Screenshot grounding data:
****************************************
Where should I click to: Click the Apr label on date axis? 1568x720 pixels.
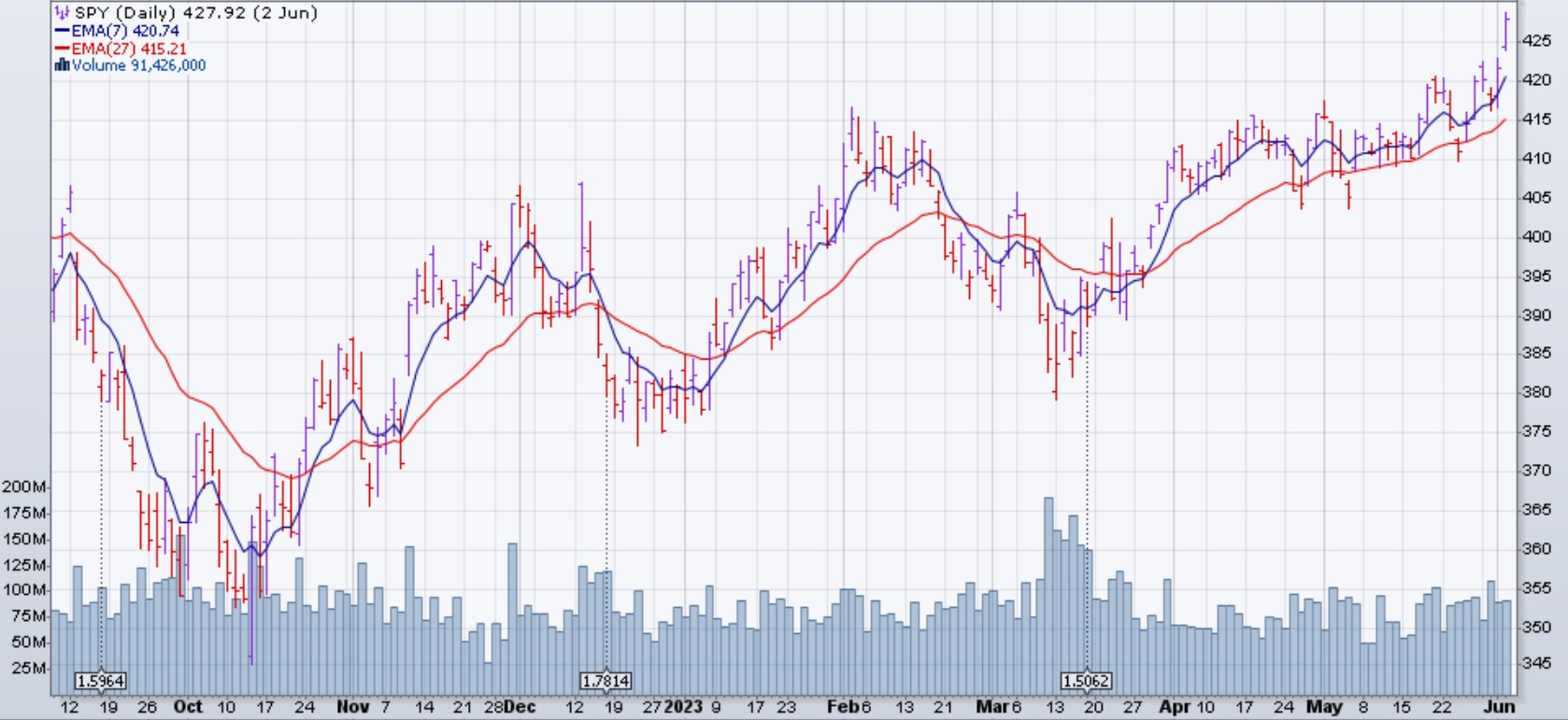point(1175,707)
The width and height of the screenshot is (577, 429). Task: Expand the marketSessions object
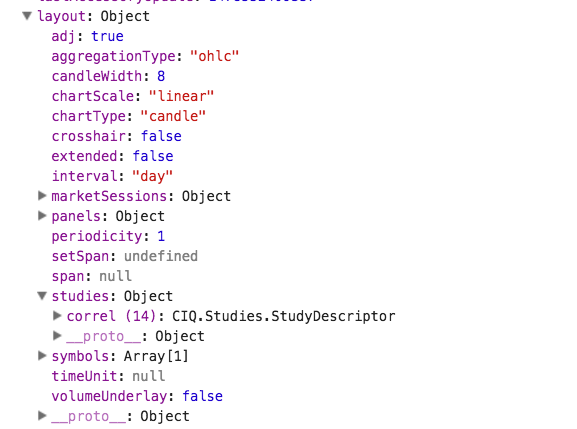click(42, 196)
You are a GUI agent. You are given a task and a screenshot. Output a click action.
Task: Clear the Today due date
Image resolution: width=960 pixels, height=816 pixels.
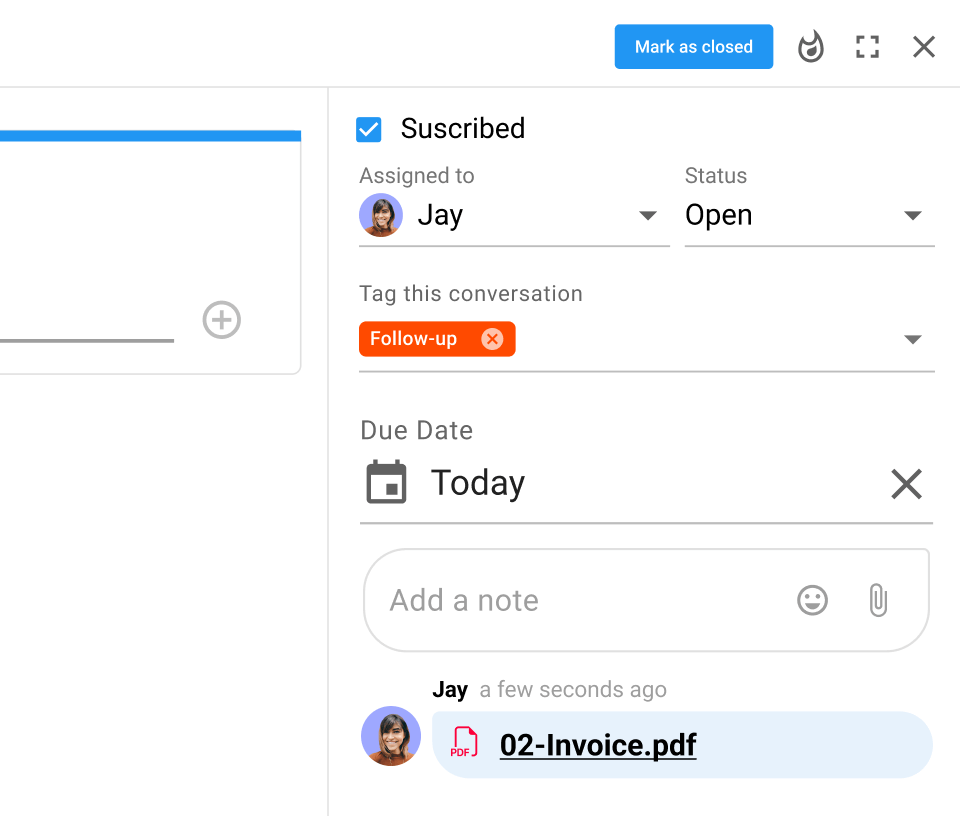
****************************************
▸ **ACTION ITEM**:
Send back the data above verbatim, leaving out its pictures.

▸ **RESPONSE FOR THIS EXERCISE**:
Where should I click to: Click the Apr label on date axis? 1568x720 pixels.
point(1175,707)
The width and height of the screenshot is (577, 429). Task: Expand the marketSessions object
click(42, 196)
You are a GUI agent. You are given a task and a screenshot. Output a click action.
Task: Clear the Today due date
Image resolution: width=960 pixels, height=816 pixels.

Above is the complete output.